Neue Brustkrebs-App in der Kritik

Eine neue, von drei Zürcher Frauenärztinnen lancierte App erklärt Schritt für Schritt, wie Frauen die eigene Brust auf Krebs untersuchen sollen. Dabei zeigen wissenschaftliche Studien: Regelmässiges Selbstabtasten schadet womöglich mehr als es nützt.

Die neue App «Brust-Selbstcheck» ist didaktisch gut, graphisch ansprechend und gratis. Am Bildschirm erklären die Frauenärztinnen Brida von Castelberg und Stephanie von Orelli kurz und verständlich die Anatomie der Brust und die korrekte Untersuchung vor dem Spiegel und in der Dusche, um einen allfälligen Knoten selbst zu entdecken.

Mit der App sollen Frauen die Brustkrebs-Früherkennung sprichwörtlich selbst in die Hand nehmen.

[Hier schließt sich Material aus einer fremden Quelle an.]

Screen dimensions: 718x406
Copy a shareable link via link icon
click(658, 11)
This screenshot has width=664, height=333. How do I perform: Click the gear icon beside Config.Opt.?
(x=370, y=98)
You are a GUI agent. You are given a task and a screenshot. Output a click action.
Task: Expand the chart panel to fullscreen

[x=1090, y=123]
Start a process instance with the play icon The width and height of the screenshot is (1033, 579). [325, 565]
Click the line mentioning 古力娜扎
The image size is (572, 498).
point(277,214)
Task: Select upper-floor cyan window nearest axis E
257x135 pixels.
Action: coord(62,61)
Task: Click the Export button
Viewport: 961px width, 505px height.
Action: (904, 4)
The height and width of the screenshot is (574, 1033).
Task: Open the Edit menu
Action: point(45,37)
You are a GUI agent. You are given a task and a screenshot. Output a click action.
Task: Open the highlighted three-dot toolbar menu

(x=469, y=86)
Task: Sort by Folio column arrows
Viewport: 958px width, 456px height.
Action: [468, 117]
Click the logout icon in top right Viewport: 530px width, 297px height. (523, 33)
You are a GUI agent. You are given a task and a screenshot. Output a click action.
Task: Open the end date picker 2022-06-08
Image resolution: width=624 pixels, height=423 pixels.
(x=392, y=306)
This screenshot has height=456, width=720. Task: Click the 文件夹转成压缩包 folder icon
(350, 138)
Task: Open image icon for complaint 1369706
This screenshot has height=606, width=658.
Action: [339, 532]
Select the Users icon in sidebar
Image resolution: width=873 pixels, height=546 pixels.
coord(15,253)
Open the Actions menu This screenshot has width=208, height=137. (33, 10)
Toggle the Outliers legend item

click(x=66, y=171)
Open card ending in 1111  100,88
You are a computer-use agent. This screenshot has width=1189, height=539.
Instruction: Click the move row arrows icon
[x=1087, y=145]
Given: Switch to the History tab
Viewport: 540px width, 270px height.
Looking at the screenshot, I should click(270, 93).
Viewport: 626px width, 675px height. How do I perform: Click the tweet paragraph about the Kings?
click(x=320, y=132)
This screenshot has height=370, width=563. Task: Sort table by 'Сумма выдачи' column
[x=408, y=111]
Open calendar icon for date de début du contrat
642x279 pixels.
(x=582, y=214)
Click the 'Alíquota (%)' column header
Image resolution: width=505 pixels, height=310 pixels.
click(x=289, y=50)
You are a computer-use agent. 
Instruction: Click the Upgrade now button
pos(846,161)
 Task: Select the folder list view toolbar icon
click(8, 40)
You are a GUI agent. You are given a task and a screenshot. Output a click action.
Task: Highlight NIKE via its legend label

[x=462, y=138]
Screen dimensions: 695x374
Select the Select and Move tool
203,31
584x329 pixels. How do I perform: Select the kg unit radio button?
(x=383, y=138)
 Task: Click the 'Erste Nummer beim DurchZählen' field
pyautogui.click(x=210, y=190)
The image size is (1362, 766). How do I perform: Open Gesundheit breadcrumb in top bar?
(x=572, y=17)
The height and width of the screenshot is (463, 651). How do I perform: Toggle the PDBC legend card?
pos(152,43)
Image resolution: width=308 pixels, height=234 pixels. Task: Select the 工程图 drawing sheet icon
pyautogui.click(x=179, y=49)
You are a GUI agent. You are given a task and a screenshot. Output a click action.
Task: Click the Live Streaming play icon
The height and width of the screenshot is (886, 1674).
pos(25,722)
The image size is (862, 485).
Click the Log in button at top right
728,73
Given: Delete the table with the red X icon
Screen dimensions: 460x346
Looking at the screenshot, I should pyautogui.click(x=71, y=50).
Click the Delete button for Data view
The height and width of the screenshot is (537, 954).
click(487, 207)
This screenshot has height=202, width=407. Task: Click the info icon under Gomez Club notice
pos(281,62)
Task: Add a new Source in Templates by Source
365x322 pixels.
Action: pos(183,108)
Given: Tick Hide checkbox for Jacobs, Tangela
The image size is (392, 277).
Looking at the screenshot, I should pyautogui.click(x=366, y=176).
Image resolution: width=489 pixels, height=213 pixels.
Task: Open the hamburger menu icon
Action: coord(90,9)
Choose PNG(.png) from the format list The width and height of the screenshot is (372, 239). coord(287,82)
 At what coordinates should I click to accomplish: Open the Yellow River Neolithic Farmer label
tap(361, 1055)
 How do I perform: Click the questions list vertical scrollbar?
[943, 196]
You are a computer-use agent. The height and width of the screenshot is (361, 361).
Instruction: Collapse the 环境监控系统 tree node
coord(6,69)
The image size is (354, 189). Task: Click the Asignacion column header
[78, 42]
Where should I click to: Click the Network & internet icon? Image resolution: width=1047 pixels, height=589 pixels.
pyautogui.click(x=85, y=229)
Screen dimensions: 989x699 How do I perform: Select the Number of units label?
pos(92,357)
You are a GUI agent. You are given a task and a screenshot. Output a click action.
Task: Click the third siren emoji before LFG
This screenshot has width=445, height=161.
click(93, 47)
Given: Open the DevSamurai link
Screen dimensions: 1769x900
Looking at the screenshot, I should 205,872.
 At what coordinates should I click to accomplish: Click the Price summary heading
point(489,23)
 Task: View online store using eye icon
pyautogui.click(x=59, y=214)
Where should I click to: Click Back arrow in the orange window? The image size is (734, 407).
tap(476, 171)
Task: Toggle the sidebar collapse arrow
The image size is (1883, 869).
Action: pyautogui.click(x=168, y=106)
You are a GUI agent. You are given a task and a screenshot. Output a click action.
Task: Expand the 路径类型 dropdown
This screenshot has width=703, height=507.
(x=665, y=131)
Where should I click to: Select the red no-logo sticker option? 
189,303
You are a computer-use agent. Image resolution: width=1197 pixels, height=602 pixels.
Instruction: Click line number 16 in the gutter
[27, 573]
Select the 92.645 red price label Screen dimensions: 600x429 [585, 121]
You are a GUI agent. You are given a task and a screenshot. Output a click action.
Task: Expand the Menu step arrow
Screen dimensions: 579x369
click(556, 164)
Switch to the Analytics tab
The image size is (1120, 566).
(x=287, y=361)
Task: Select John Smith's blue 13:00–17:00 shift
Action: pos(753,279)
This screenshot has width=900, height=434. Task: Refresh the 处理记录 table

Es gehe darum, ihnen die Angst zu nehmen, sagt Brida von Castelberg, ehemalige Chefärztin der Frauenklinik am Zürcher Triemlispital.

«  Die meisten Frauen kennen ihre Brust nicht. Sie untersuchen sie nicht – und wenn sie sie untersuchen, untersuchen sie sie falsch. »

Brida von Castelberg

Jede achte Frau erkrankt im Laufe ihres Lebens an Brustkrebs und noch mehr fürchten sich davor: «Ich habe meine Patientinnen meistens gefragt, ob sie ihre Brust untersuchen würden», sagt von Castelberg. «Häufig antworteten sie nein. Sie würden es nicht tun, aus Angst, etwas zu entdecken. Das ist eine paradoxe Reaktion.» Die Folge davon sei: «Die meisten Frauen kennen ihre Brust nicht. Sie untersuchen sie nicht – und wenn sie sie untersuchen, untersuchen sie sie falsch.»

Doch was bringt das regelmässige Selbstabtasten überhaupt? Zwar entdecken tatsächlich viele Frauen, die Brustkrebs haben, einen Knoten oder eine Hautveränderung selbst, doch das geschieht meist zufällig beim Duschen oder Eincremen. Die Veränderungen sind offensichtlich und nicht zu übersehen.

Systematisches Abtasten umstritten

Das systematische Abtasten der Brust auf Veränderungen hingegen, wie es die App lehrt, ist umstritten. Fachgesellschaften empfehlen das systematische Abtasten explizit nicht.

«Ich bin sehr überrascht, dass es in der Schweiz Ärztinnen gibt, die das Selbstabtasten empfehlen», sagt der bekannte Kritiker der Brustkrebs-Früherkennung Peter Gøtzsche. Der streitbare Mediziner arbeitet für die Cochrane Collaboration, eine unabhängige Organisation, die medizinische Massnahmen auf ihren Nutzen prüft.

Peter Gøtzsche fand zwei Studien, die mit Hundertausenden von Frauen in China und Russland durchgeführt worden waren. Das Resultat: Frauen profitieren nicht vom Selbst-Abtasten – das Risiko an Brustkrebs zu sterben wird so nicht gesenkt.

Im Gegenteil: den Frauen droht sogar ein Schaden: Denn häufig ertasten sie harmlose Knoten und müssen dann eine Biopsie über sich ergehen lassen, also die Entnahme von Brustgewebe zur genaueren Untersuchung. «Dadurch sind viele Frauen unnötigerweise der Angst ausgesetzt, Brustkrebs zu haben», sagt Gøtzsche. Für ihn ist die Situation beim Selbstabtasten vergleichbar mit jener beim Mammographie-Screening, also beim regelmässigen Brüsteröntgen: Wenig bis kein Nutzen bei gleichzeitigem Schaden.

«  Ich bin sehr überrascht, dass es in der Schweiz Ärztinnen gibt, die das Selbstabtasten empfehlen. »

Peter Gøtzsche

Damit nicht einverstanden ist Brida von Castelberg: «Wir sind der Meinung, dass wenn man die Brust kennt und die Scheu davor verliert, das auch selber machen soll.» Und auch wenn nicht bewiesen sei, dass das regelmässige Selbstabtasten einen Brustkrebs-Tod abwende, sei ein Vorteil gewiss: Je früher Krebs entdeckt werde, desto schonender könne operiert werden.

Zwar bestreitet Kritiker Peter Gøtzsche auch dies. Doch immerhin sind sich beide Seiten in einem Punkt einig: Entdeckt eine Frau zufällig eine Veränderung an einer Brust – sei es ein Knoten, eine Veränderung der Haut oder an der Brustwarze – soll sie ihre Frauenärztin aufsuchen. Die Behandlungsmöglichkeiten heute sind gut und die meisten Frauen überleben den Krebs.